Document segment:
···

12a. A man P has 5 red, 3 blue, and 2 white buses. Another man, Q, has 3 red, 2 blue, and 4 white buses. A bus owned by P is involved in an accident with a bus belonging to Q. Calculate the probability that the two buses are not the same. Leave your answer in this format ' a/b.'
b. A man travels from Nigeria to Ghana by air and from Ghana to Liberia by ship. He returns by the same means. He has 6 airlines and 4 shipping lines to choose from. In how many ways can he make his journey without using the same airline or shipping line?
12a. Total buses owned by P: 10
Total buses owned by Q: 9
Total possible pairs of buses (one from P and one from Q): \( 10 \times 9 = 90 \)
Pairs of the "same colour":
Both red: \( 5 \times 3 = 15 \)
Both blue: \( 3 \times 2 = 6 \)
Both white: \( 2 \times 4 = 8 \)
Total same colour: 15 + 6 + 8 = 29
Pairs of "different colours": 90 - 29 = 61
Probability that the two buses are not the same colour: \(\frac{61}{90}\)

···

Data section:
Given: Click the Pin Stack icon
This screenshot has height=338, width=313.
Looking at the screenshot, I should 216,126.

···

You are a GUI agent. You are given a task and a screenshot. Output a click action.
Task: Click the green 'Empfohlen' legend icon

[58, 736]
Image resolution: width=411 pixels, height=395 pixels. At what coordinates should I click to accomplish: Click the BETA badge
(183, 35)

···

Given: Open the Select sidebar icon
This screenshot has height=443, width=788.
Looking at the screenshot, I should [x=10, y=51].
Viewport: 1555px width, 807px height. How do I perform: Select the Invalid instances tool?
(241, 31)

···

Work to do:
1. In the bus probability solution, explain how the figure of 61 pairs of different colours is obtained.
2. Answer these questions about the bus and travel problems, one per line:
(a) How many white buses does Q own?
(b) How many airlines does the traveler have to choose from?
(c) How many same-colour pairs are both blue?

Answer set:
1. There are 90 possible pairs in all, with one bus from P's 10 and one from Q's 9. Of these, 29 pairs share a colour: 15 both red, 6 both blue and 8 both white. Subtracting those gives 90 − 29 = 61 pairs of different colours.

2.
(a) 4
(b) 6
(c) 6